• Data section
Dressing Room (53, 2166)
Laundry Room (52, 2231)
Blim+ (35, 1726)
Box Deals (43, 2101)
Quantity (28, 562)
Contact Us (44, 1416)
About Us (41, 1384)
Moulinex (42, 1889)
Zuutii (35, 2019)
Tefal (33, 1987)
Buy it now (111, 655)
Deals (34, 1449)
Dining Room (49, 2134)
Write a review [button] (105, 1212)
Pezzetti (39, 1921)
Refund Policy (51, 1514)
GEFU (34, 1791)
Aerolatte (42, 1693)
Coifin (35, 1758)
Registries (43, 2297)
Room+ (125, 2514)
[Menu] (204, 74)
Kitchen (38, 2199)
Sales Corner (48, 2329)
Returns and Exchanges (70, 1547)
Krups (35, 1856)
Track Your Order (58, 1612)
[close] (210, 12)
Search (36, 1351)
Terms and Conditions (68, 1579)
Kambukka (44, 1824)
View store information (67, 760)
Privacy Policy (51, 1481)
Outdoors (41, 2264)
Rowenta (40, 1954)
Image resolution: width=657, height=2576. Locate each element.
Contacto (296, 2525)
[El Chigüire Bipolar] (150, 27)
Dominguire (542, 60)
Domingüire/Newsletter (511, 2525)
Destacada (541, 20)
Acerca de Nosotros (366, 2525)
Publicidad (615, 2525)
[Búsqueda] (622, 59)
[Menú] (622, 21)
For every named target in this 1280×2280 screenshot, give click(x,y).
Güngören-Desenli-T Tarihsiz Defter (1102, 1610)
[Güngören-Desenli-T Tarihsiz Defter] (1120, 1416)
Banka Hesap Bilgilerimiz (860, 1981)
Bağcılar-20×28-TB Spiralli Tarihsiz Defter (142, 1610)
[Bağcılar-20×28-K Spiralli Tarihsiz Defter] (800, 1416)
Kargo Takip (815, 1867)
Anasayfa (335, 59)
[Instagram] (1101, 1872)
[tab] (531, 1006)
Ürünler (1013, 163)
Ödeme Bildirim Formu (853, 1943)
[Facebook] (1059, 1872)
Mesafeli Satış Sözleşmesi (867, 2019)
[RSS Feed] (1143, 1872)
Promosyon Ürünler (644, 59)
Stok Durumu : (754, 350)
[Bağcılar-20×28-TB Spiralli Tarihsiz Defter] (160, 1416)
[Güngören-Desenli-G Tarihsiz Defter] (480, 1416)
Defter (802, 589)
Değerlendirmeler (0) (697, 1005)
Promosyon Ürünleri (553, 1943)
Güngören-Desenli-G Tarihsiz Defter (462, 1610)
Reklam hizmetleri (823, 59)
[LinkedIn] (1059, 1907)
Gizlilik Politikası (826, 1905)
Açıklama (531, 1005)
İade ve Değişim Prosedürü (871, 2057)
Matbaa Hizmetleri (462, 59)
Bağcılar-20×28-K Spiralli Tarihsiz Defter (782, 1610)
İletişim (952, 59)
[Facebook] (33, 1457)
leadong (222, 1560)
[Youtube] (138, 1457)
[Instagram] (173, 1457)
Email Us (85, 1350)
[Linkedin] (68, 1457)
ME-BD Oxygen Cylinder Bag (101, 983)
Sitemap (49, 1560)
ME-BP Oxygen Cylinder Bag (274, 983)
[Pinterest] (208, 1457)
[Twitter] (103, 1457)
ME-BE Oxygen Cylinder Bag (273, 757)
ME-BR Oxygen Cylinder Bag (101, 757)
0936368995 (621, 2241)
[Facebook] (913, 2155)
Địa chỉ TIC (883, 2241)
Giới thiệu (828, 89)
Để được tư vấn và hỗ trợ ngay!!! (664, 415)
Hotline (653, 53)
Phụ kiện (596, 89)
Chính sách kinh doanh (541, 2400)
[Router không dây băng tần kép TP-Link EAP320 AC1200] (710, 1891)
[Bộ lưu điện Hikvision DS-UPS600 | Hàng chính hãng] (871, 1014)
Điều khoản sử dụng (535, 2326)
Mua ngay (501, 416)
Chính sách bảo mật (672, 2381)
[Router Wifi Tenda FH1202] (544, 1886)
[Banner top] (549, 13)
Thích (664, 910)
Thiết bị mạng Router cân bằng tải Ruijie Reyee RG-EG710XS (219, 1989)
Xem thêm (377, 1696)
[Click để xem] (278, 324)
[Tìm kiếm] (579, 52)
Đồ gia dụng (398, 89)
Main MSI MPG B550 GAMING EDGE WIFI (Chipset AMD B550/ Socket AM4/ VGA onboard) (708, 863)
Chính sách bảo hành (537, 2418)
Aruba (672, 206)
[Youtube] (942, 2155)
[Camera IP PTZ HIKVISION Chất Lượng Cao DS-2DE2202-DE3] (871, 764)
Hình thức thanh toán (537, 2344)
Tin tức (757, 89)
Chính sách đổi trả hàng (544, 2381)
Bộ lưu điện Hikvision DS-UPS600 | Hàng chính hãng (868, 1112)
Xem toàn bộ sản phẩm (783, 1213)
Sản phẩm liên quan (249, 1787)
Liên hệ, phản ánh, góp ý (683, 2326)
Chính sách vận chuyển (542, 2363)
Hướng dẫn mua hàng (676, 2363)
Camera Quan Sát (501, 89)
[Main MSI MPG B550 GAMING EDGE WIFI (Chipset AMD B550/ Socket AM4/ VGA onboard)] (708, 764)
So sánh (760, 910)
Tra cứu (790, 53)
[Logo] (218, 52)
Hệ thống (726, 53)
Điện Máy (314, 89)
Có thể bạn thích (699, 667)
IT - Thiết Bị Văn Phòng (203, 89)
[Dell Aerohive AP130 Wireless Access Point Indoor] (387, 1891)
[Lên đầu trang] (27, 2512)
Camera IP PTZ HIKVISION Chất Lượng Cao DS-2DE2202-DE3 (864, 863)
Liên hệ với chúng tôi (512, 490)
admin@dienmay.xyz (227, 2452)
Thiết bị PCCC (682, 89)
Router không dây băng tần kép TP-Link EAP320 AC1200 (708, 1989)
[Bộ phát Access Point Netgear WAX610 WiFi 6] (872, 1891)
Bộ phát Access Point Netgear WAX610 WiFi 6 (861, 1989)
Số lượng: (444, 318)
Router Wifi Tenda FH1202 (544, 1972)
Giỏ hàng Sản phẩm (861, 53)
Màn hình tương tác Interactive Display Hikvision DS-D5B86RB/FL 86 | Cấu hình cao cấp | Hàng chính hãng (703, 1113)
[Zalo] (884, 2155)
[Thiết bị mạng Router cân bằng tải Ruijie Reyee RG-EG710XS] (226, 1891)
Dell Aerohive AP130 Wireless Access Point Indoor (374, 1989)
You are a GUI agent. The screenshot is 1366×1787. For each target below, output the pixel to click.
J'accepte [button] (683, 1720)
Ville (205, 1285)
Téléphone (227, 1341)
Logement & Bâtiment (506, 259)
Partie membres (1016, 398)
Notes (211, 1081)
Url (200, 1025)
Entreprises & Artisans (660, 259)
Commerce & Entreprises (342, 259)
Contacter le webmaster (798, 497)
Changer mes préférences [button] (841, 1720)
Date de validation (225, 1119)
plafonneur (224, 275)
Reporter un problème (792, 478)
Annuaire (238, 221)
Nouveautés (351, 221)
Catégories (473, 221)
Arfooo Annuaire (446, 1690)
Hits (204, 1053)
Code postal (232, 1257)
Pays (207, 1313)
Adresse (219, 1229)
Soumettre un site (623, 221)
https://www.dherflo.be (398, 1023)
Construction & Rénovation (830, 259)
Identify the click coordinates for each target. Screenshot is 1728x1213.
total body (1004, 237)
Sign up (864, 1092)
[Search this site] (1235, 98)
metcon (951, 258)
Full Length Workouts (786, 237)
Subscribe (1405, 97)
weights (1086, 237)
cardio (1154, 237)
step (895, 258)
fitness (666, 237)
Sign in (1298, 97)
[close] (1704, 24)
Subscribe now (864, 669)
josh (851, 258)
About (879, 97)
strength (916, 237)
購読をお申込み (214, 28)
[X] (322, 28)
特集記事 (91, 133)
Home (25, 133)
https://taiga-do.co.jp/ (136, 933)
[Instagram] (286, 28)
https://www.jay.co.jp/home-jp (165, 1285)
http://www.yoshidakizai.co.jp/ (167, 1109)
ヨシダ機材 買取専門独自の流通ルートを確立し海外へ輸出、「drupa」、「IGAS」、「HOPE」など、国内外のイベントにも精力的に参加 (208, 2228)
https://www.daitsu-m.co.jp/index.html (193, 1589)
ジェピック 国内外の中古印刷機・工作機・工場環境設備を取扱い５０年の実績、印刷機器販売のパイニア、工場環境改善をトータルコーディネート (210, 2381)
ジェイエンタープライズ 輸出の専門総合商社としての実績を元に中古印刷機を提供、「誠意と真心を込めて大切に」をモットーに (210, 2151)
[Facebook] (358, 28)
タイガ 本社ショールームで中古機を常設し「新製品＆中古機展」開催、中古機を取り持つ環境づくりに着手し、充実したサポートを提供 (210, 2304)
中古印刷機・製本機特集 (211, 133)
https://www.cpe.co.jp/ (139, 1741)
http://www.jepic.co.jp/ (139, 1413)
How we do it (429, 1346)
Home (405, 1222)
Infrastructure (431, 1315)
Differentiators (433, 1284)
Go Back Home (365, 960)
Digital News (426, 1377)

• Work task
The lines to extract from the data above begin with the line containing "Chính sách đổi trả hàng (544, 2381)" and end with the line containing "Số lượng: (444, 318)". Extract them exactly, including both.

• Result
Chính sách đổi trả hàng (544, 2381)
Bộ lưu điện Hikvision DS-UPS600 | Hàng chính hãng (868, 1112)
Xem toàn bộ sản phẩm (783, 1213)
Sản phẩm liên quan (249, 1787)
Liên hệ, phản ánh, góp ý (683, 2326)
Chính sách vận chuyển (542, 2363)
Hướng dẫn mua hàng (676, 2363)
Camera Quan Sát (501, 89)
[Main MSI MPG B550 GAMING EDGE WIFI (Chipset AMD B550/ Socket AM4/ VGA onboard)] (708, 764)
So sánh (760, 910)
Tra cứu (790, 53)
[Logo] (218, 52)
Hệ thống (726, 53)
Điện Máy (314, 89)
Có thể bạn thích (699, 667)
IT - Thiết Bị Văn Phòng (203, 89)
[Dell Aerohive AP130 Wireless Access Point Indoor] (387, 1891)
[Lên đầu trang] (27, 2512)
Camera IP PTZ HIKVISION Chất Lượng Cao DS-2DE2202-DE3 (864, 863)
Liên hệ với chúng tôi (512, 490)
admin@dienmay.xyz (227, 2452)
Thiết bị PCCC (682, 89)
Router không dây băng tần kép TP-Link EAP320 AC1200 (708, 1989)
[Bộ phát Access Point Netgear WAX610 WiFi 6] (872, 1891)
Bộ phát Access Point Netgear WAX610 WiFi 6 (861, 1989)
Số lượng: (444, 318)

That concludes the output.